_ASSIGNMENT_.
Below this task are records; return each one exactly and omit its images.

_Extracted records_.
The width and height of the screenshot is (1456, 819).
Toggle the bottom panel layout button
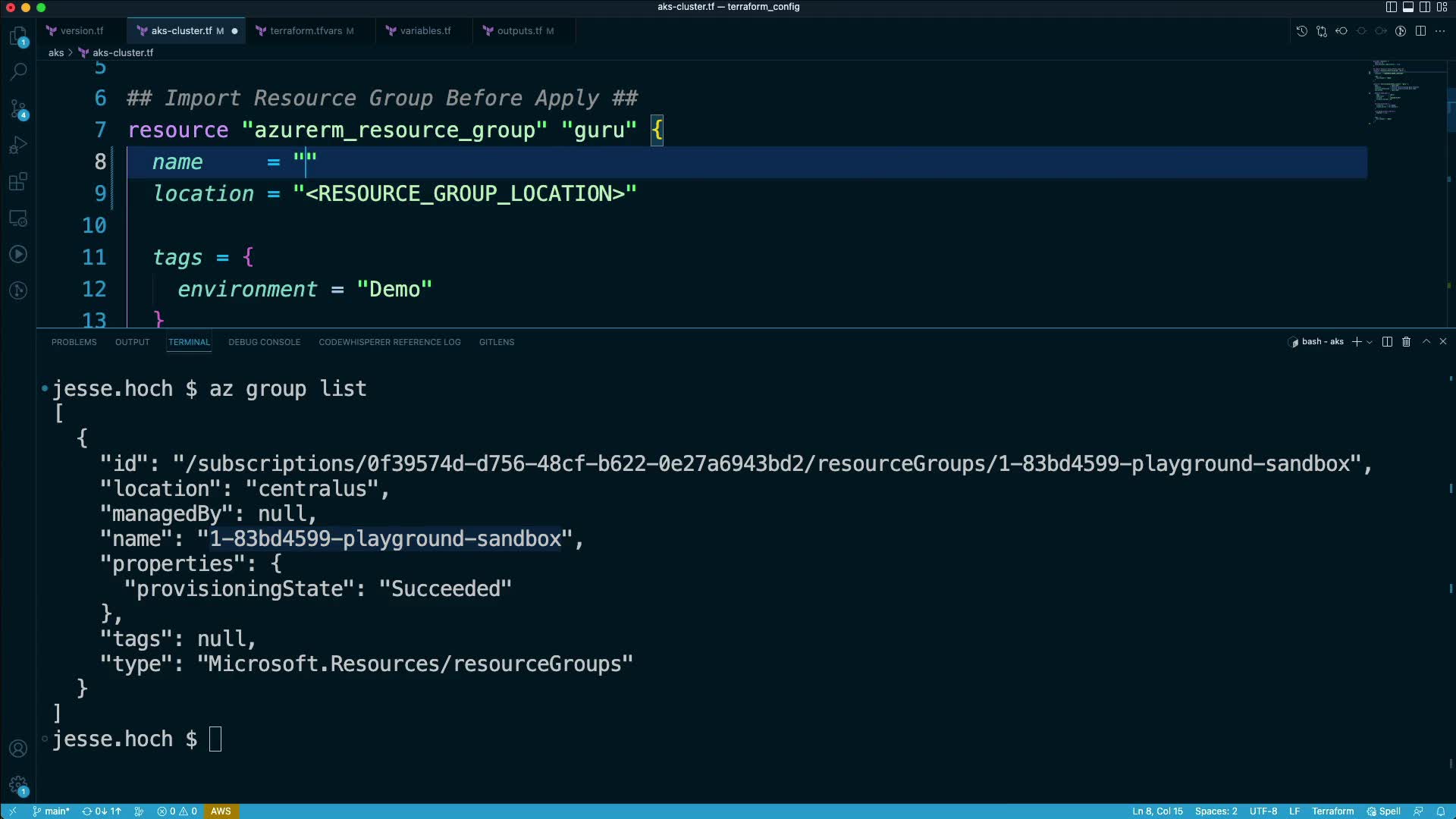pyautogui.click(x=1407, y=7)
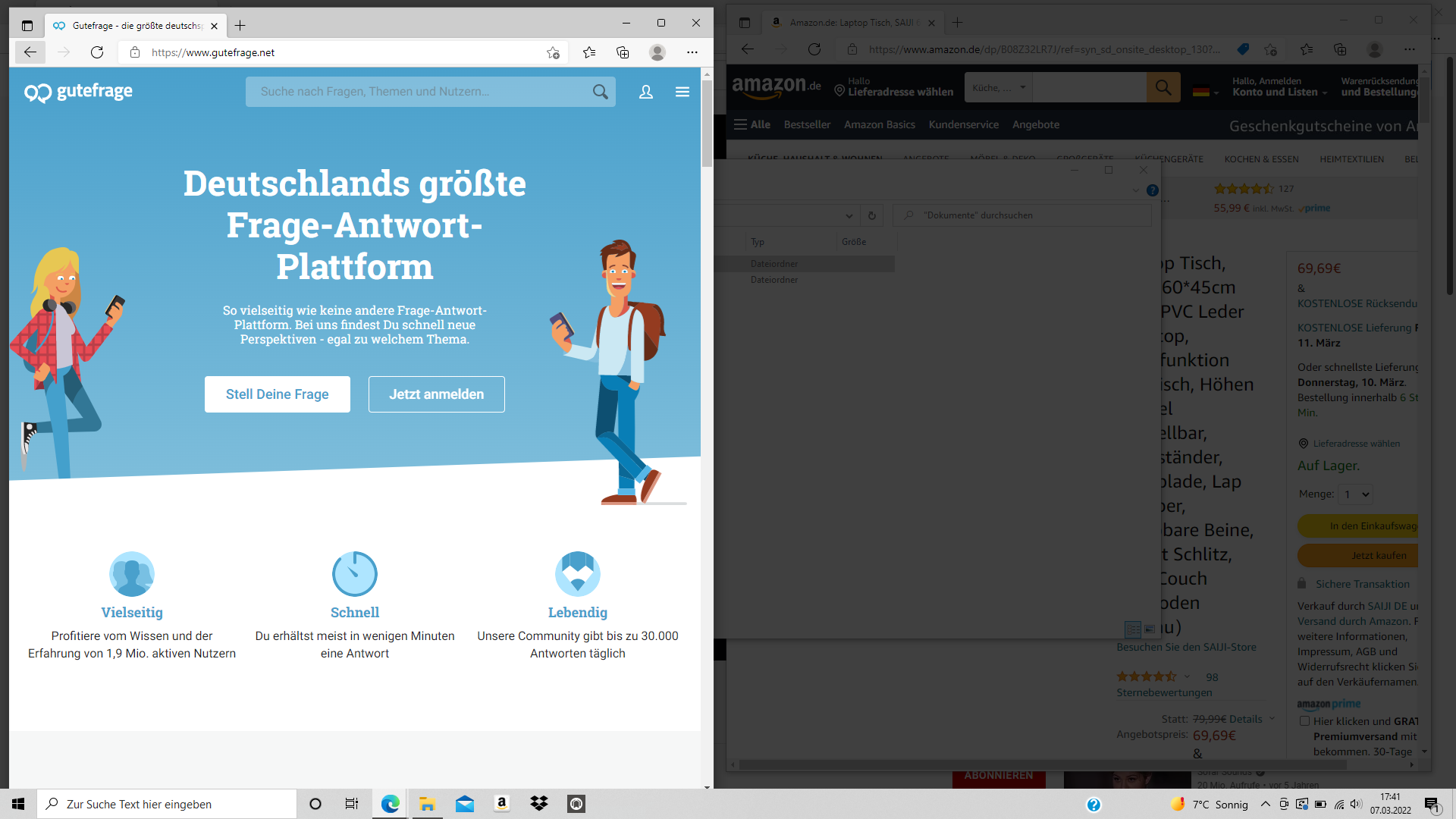Open the Menge quantity dropdown
Image resolution: width=1456 pixels, height=819 pixels.
1356,494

_WRITTEN REPLY_.
The width and height of the screenshot is (1456, 819).
Toggle the bottom panel layout button
pyautogui.click(x=1407, y=7)
Open the Menge quantity dropdown
Image resolution: width=1456 pixels, height=819 pixels.
1356,494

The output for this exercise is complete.